Add API character limit warnings #146

cjrace · 2025-01-10T09:00:30Z

Brief overview of changes

This adds 5 new tests to check for character limits in data sets according to the standards set for the API - https://dfe-analytical-services.github.io/analysts-guide/statistics-production/api-data-standards.html#character-limits-for-col_names-and-filter-items

Why are these changes being made?

To highlight to publishers where their current data may need to change and to allow us to spot any early issues with the limits.

Detailed description of changes

5 new tests added, including automated tests and test data for them, all as advisory warnings for now. At a later point they can be added to the API suite of tests (once that exists) as a failure.

Also added a .gitattributes file to force the repo to always be CRLF, which also helped me to then be able to run git add --renormalize . to undo what I'd done from my other laptop knocking files to just LF. In that I've ignored any binary files so that we don't inadvertently break them.

Additional information for reviewers

Nothing extra to add.

### Extracted material
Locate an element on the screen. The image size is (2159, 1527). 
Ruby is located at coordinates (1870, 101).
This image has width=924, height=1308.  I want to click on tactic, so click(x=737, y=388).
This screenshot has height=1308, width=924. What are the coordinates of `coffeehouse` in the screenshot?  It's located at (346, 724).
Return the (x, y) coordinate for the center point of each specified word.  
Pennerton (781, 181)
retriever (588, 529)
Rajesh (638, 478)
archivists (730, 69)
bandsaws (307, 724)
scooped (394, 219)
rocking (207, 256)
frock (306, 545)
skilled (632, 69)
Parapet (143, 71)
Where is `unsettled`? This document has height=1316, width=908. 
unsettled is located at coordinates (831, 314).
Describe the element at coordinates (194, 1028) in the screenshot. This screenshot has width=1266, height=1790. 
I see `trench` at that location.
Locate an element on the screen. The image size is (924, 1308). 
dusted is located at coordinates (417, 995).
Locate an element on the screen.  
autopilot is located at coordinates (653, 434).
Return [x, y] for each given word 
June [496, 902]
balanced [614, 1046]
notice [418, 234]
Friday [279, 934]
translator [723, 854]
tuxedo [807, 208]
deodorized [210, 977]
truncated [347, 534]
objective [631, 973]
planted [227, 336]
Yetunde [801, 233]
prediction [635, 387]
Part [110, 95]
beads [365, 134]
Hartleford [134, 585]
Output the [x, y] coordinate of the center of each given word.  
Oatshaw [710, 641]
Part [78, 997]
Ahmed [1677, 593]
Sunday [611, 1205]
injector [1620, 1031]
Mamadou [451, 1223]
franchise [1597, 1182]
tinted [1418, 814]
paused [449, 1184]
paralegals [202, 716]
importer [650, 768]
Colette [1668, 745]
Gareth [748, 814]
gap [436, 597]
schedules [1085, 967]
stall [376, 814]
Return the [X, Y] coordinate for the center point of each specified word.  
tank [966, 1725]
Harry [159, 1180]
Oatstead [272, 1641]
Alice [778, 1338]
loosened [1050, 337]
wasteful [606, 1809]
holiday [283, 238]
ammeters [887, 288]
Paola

### Tasks to complete
• A. According to the API character limit pull request, how many new tests are added, and how are they treated for now?
• B. Carry on writing the API character limit pull request from the point where it stops.
The lines shown with this page are from a different source.

### Task-by-task answers
• A. Five new tests are added, all as advisory warnings for now.

• B.
Issue ticket number/s and link

No issue on GitHub, but resolves this Trello card - https://trello.com/c/jenmz3hG/1708-add-in-warnings-for-character-limits-into-screener-thinking-ahead-to-api-data

rmbielby

The obvious thing that jumps out is why not have a shared function that does the bulk of the work?

lengths_check <- function(entries, entry_type, length_limit){
    lengths_table <- data.frame(
    "entries" = entries
    "length" = unlist(lapply(entries, nchar), use.names = FALSE)
  )

  lengths_too_long <- lengths_table[lengths_table$length > length_limit, "entries"]

  if (length(lengths_too_long) == 0) {
    output <- list(
      "message" = paste("All location codes are ", length_limit," characters or fewer."),
      "result" = "PASS"
    )
  } else {
    if (length(lengths_too_long) == 1) {
      output <- list(
        "message" = paste0("The following ", entry_type," is over ", length_limit," characters, this will need shortening before this data can be published through the API: '", paste(lengths_too_long, collapse = "', '"), "'."),
        "result" = "ADVISORY"
      )
    }
  }
...
}

Then within each test you have a line like lengths_check(location_codes, "location codes", 30)

cjrace · 2025-01-10T15:00:05Z

@rmbielby you're absolutely right, though...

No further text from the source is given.